From the diary – Monday: Glendalough – Aghavannagh
Glenalough Youth Hostel. 8.30 am, quick wash, breakfast. The four of us leave the hostel to go our separate ways. Me – off to Aghavannagh; about 10-12 miles down the road. It’s a clear day and I feel good about being healthy when a lot of people have colds in this season. I stop at a phone booth to ring and book a bed at the next youth hostel. Seems that I’ll be the only one there.
I turn right at Laragh and set off along the road. Plenty of large trees all sporting their autumn hues, similar to those of the Lake District in England. It’s great to be out walking in this part of the world. A car pulls up and the couple inside offer me a lift. We chat for a bit. I thank them but prefer to keep walking while the going is good. Before driving off they give me their address in Dublin to visit when I return. The pleasures of travel.

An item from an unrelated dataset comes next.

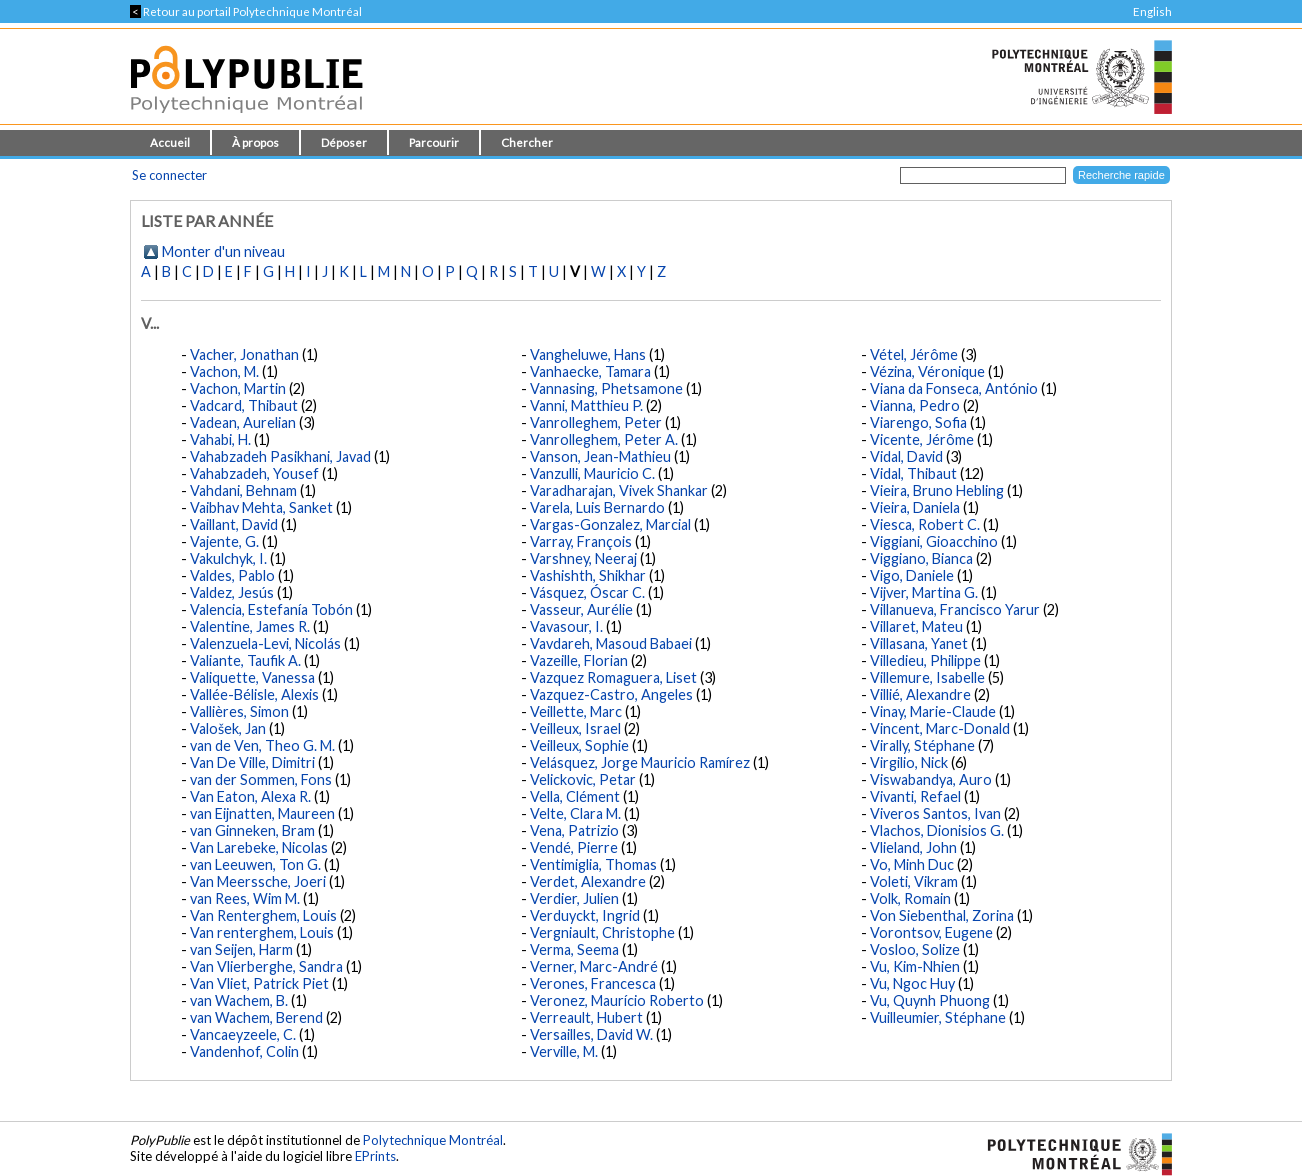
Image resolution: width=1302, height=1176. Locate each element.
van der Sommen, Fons (261, 779)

The wet road winds through hills and valleys. There are occasional light showers. I rest from time to time. I pass some old men cutting trees. Their draught horse pulls the fallen trunks over to the roadside.
Around 12.30 I’m tired and need a lunch break. Luckily I reach the village of Drumgoff and go into the Glenmalure Hotel. Only the lady of the house is there. I enjoy many cups of tea and two rounds of pork sandwiches with hot English mustard. In this weather the hot mustard is welcome and has a beneficial heating effect.
I leave feeling refreshed and ready to walk the final five miles to Aghavannagh. This area is out in the middle of nowhere. There is an army firing range, but is not in use today. The road continues up a long incline and I’m happy to get to the top.
The distant mountains are covered in snow. Now it’s all downhill and I finally spy the familiar sign for the Irish Youth Hostels. The Aghavannagh Y.H. is a large 17th century Georgian building which once was a military barracks. It’s located on the Military Road originally constructed between 1804 and 1809, in the wake of the 1798 rebellion. Aghavannagh Barrack was one of a series of barracks built along the the military road, to house British forces and give them access to the Wicklow Mountains where many 1798 rebels, such as Michael Dwyer, sought refuge.
Les, the hostel’s warden is refurbishing it. Twenty school children from Dublin with teachers Kay and Miriam arrive, so there’s lots of noise. Miriam invites me to join them for tea. Tim, a cyclist then arrives. He’s looking for a new lifestyle in Ireland. Tea is a fairly noisy affair, but delicious.
We discuss the merits of feminism and associated matters after tea and the children are taken on a ghost tour. Only the dining room has heating, but there is hot water. The Irish youth hostels are a lot more Spartan than the English ones.
Update: The Aghavannagh Y.H. is no longer operational due to maintenance difficulties.